Task directions: The records appear below. Set down exactly each line from the one that contains "1429x804 pixels. Task: Click" through the last, both included.

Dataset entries
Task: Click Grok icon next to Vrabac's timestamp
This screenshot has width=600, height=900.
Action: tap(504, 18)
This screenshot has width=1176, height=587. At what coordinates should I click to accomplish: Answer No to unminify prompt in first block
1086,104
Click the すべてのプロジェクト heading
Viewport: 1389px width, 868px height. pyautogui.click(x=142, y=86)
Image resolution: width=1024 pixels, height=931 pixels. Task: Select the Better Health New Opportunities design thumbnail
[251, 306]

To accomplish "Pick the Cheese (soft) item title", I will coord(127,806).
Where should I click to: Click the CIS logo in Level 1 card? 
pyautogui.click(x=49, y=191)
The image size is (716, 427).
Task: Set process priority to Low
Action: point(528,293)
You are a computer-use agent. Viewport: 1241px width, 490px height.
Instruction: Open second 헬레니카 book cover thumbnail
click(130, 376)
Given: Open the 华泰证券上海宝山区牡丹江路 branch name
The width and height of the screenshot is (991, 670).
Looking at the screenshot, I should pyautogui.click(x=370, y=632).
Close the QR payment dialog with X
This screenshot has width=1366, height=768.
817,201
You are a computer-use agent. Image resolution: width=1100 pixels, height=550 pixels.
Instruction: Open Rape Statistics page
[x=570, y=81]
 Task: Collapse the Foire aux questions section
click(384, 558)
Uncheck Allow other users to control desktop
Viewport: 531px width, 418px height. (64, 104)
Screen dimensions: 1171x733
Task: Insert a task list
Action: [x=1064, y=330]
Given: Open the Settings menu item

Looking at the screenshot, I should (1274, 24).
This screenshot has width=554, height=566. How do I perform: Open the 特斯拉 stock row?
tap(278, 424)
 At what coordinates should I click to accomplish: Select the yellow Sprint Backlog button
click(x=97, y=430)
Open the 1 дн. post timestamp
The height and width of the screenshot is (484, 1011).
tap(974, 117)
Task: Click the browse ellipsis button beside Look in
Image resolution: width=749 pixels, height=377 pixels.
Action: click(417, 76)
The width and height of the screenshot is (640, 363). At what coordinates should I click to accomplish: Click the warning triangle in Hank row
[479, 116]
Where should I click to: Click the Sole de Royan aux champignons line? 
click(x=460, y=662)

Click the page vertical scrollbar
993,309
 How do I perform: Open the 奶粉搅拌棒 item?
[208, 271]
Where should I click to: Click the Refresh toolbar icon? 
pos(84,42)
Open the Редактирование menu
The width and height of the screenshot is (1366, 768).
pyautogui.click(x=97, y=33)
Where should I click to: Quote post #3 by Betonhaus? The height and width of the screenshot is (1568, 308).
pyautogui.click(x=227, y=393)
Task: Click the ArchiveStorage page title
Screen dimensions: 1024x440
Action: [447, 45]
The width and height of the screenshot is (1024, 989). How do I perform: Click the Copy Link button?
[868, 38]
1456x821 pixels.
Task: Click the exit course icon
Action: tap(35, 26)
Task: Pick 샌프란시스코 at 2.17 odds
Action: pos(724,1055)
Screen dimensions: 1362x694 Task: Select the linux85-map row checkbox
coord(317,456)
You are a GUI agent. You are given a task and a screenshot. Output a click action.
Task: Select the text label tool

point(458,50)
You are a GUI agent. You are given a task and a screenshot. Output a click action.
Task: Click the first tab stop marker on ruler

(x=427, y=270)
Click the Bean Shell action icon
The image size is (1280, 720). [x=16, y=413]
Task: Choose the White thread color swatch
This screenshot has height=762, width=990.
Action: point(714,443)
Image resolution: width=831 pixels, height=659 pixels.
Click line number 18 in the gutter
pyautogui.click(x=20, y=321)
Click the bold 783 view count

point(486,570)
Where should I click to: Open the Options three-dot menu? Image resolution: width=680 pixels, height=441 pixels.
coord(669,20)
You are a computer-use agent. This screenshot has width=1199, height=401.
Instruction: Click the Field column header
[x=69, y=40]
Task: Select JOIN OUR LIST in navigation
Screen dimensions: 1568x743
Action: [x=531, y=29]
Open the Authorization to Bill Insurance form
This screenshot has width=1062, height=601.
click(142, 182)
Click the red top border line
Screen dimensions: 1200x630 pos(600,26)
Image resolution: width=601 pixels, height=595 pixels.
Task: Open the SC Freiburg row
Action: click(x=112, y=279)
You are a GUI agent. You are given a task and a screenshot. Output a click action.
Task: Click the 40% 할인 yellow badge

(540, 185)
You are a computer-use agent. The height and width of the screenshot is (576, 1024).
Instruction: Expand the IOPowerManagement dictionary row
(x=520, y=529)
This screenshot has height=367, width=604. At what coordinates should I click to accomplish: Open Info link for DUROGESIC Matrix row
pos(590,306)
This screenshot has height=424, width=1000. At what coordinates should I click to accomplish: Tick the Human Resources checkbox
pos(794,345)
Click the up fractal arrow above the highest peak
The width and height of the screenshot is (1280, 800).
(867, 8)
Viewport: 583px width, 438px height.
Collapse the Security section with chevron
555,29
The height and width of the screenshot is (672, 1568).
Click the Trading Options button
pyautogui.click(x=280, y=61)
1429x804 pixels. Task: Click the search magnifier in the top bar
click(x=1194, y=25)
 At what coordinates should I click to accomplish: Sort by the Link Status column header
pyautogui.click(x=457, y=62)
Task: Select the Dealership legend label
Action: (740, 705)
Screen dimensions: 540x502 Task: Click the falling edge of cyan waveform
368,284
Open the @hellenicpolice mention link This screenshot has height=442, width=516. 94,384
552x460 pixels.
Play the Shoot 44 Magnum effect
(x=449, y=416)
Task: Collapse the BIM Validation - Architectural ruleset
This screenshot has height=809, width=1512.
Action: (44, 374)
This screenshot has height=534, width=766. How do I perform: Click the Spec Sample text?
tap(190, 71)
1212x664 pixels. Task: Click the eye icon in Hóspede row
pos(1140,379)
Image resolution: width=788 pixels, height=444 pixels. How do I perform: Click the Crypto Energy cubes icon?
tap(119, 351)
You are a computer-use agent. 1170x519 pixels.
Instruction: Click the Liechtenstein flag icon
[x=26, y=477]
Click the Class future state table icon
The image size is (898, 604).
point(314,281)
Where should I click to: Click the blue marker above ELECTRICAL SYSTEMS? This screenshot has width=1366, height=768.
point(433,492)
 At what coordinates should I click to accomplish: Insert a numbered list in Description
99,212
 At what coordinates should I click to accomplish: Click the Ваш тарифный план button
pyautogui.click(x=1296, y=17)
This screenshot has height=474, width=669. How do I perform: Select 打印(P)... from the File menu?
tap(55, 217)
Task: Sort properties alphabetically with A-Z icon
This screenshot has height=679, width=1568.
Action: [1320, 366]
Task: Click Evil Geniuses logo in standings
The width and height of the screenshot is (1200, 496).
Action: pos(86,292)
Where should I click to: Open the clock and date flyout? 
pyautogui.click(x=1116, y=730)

Answer to the exercise:
1429x804 pixels. Task: Click the search magnifier in the top bar
click(x=1194, y=25)
 At what coordinates should I click to accomplish: Sort by the Link Status column header
pyautogui.click(x=457, y=62)
Task: Select the Dealership legend label
Action: (740, 705)
Screen dimensions: 540x502 Task: Click the falling edge of cyan waveform
368,284
Open the @hellenicpolice mention link This screenshot has height=442, width=516. 94,384
552x460 pixels.
Play the Shoot 44 Magnum effect
(x=449, y=416)
Task: Collapse the BIM Validation - Architectural ruleset
This screenshot has height=809, width=1512.
Action: (44, 374)
This screenshot has height=534, width=766. How do I perform: Click the Spec Sample text?
tap(190, 71)
1212x664 pixels. Task: Click the eye icon in Hóspede row
pos(1140,379)
Image resolution: width=788 pixels, height=444 pixels. How do I perform: Click the Crypto Energy cubes icon?
tap(119, 351)
You are a computer-use agent. 1170x519 pixels.
Instruction: Click the Liechtenstein flag icon
[x=26, y=477]
Click the Class future state table icon
The image size is (898, 604).
point(314,281)
Where should I click to: Click the blue marker above ELECTRICAL SYSTEMS? This screenshot has width=1366, height=768.
point(433,492)
 At what coordinates should I click to accomplish: Insert a numbered list in Description
99,212
 At what coordinates should I click to accomplish: Click the Ваш тарифный план button
pyautogui.click(x=1296, y=17)
This screenshot has height=474, width=669. How do I perform: Select 打印(P)... from the File menu?
tap(55, 217)
Task: Sort properties alphabetically with A-Z icon
This screenshot has height=679, width=1568.
Action: [1320, 366]
Task: Click Evil Geniuses logo in standings
The width and height of the screenshot is (1200, 496).
Action: pos(86,292)
Where should I click to: Open the clock and date flyout? 
pyautogui.click(x=1116, y=730)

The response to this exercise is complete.